Ülkemiz GOP eşzamanlı ve dayatmalı;  iyileştirmeli baskı projeleri altında kontrol edilmek, savrulmak isteniyor. Bu durumda ulusal projeler;  halkların birlikte yaşama iradesi; karşıt ve farklı fikirlere ve kardeşliklerimize tutunmayı bilmek zorundayız.  Tüm toplumsal yapıların örgütlenmesi; hak ve özgürlüklerini kuşanması ve temsil edebilmesi dışında “siyasetin” “Kendi yol arayış ve örgütlenme” öngörülerini arayabileceği başka bir yol yoktur.
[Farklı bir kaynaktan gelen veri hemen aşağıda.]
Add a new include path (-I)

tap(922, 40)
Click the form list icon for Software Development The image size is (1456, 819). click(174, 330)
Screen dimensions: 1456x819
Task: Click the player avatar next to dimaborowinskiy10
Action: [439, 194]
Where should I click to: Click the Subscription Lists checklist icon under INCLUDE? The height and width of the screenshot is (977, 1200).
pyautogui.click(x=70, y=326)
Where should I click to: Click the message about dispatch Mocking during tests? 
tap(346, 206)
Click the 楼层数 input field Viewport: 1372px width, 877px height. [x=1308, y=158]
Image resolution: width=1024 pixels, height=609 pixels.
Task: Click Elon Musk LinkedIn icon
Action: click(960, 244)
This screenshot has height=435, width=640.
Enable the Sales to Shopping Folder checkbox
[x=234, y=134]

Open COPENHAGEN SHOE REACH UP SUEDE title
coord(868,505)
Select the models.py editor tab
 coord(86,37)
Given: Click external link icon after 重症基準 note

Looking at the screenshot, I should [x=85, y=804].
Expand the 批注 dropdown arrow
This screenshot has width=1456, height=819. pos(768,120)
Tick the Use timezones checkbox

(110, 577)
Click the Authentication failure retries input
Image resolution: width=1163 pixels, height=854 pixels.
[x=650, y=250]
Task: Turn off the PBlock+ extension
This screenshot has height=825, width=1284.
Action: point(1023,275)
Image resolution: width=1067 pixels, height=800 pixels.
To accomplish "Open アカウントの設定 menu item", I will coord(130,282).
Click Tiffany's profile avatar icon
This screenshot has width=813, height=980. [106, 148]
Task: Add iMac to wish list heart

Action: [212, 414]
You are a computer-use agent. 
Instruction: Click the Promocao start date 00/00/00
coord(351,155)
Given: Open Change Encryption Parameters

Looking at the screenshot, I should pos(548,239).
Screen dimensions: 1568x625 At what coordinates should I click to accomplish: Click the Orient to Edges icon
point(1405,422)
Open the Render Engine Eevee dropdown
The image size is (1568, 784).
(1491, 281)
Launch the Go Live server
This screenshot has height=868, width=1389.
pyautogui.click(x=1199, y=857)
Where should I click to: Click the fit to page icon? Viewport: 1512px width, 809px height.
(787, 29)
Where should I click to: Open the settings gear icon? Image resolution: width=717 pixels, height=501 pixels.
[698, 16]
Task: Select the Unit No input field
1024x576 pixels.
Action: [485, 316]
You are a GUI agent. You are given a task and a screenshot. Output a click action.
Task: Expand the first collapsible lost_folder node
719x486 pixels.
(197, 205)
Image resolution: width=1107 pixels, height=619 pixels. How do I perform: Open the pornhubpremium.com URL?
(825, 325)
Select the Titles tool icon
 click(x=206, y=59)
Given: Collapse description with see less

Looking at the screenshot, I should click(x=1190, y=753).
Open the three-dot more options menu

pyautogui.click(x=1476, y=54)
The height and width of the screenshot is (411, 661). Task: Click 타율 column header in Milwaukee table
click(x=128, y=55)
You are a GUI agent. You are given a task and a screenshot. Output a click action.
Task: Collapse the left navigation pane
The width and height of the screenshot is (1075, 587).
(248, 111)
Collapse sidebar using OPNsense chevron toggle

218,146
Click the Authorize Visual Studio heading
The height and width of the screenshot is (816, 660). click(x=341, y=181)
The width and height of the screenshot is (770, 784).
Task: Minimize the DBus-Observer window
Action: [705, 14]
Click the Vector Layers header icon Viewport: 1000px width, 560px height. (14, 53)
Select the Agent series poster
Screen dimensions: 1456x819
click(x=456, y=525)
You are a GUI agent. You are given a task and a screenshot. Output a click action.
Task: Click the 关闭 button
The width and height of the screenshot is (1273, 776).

Siyaset  toplumsal tüm kesimlerin örgütlenme talep ve sınırlarına müdahale etmeden; örgütlenme ve özgürleşme arayışlarını desteklemeli; önünü açmalıdır.
Uluslararası ortamlarda; “Egemenlik ve Bağımsızlığa dair” risk sınırları belirsiz pazarlıklar; gücünü halkın demokratik örgütlenme ve bunu ifade etmesinden almalıdır.
Bu sosyal erişkinlik ve siyaset; neoliberal küresel oyun ve oyuncularını dışlayıcıdır.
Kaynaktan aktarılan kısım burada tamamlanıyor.